I went in with the goal of judging whether this movie could stand on its own. I knew it would be impossible to watch it without constantly drawing parallels to the book, but since nothing could replicate the movie-in-my-head, I figured the best success the film could have would be to be a worthwhile experience on its own behalf.
Overall, I have to say it doesn't stand well on its own. There were funny moments and cute moments and a couple of mildly exciting moments. But would I go back to watch a TFTD movie if I'd never loved the books? Never been completely immersed in Plum fandom? Probably not.
With the books as background, I could fill in a lot of detail, but for someone coming to the movie fresh, I think the culture of the Burg and the reasons why various characters did what they did would be pretty thinly drawn.
In the book what started the ball rolling was Benito Ramirez' psychotic descent. Jimmy Alpha had invested years coaxing this talented boxer toward a star career. The talent had taken his entitlement and whatever anger fueled him and had turned into a monster who couldn't even use self-preservation as motivation to control himself. Jimmy was desperately trying to hold things together, making victims disappear so Benito could keep competing in the ring. Everyone on Stark Street knew you stayed away from Ramirez or you died. It all exploded when vice cop Joe Morelli tried to protect his informant and wound up charged with murder himself, went FTA, then got targeted by his former fling who was out of work and desperate for the bond recovery money.
The movie's Ramirez isn't that scary. He's big and tattooed and violent, but you never get that sense of the cobra behind the eyes that Janet described. Lula doesn't seem afraid of him. Even when Ramirez beats Lula and dumps her out of his car, she's not nearly as badly injured as she was in the book. Ramirez stalks movie!Stephanie, but you don't have those heart-pounding moments where Steph listens to him breathe on the other side of her apartment door. So the danger just isn't there. The only person with the sense to stay clear of Ramirez is Lula's fellow hooker Jackie, and Jackie seems more pissed than afraid when Lula insists on talking to Stephanie.
I dunno whose idea it was to cast Jason O'Mara as Joe Morelli, but that person probably sunk this film. O'Mara is a good-looking guy, but he's 42 years old and looks it. He is not a wild child with just enough of the rough edges worn off to succeed as an undercover cop. This guy could play the Morelli of Explosive Eighteen, chugging Maalox and waiting for Bob to hork up Stephanie's underwear. Not OFTM Joe.

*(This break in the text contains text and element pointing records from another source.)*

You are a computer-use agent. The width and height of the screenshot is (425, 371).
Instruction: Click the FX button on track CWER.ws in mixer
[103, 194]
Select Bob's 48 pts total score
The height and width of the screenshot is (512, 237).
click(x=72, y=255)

Interestingly, the movie does not make Joe as repellent as the trailer did. I remember being surprised when the trailer first came out, because I had assumed the filmmakers would try to make Joe an appealing character. In the trailer we saw all of Joe's worst attributes: his taunting, his crassness. That was somewhat smoothed out in the movie.
When I first read OFTM, I was intrigued at the contrast between the three main men: Morelli the bad boy, Ranger the badder boy and Ramirez the monster. Each of them breaks the rules for different reasons and to different extremes. Holding them up to each other gives you a lot of perspective on how a man can choose to live outside the lines and how that changes him. That parallel was missing in the movie.
The filmmakers chose to update OFTM enough to give the characters cell phones. I think that was a good move. Keeping the story in the 90s would have made it a period piece. Bringing it into the present day meant they had to come up with some creative ways to make characters incommunicado when necessary, but they handled that well.
Katherine Heigl did fine as Stephanie. I had my doubts when she was cast, but I couldn't find any fault with her performance.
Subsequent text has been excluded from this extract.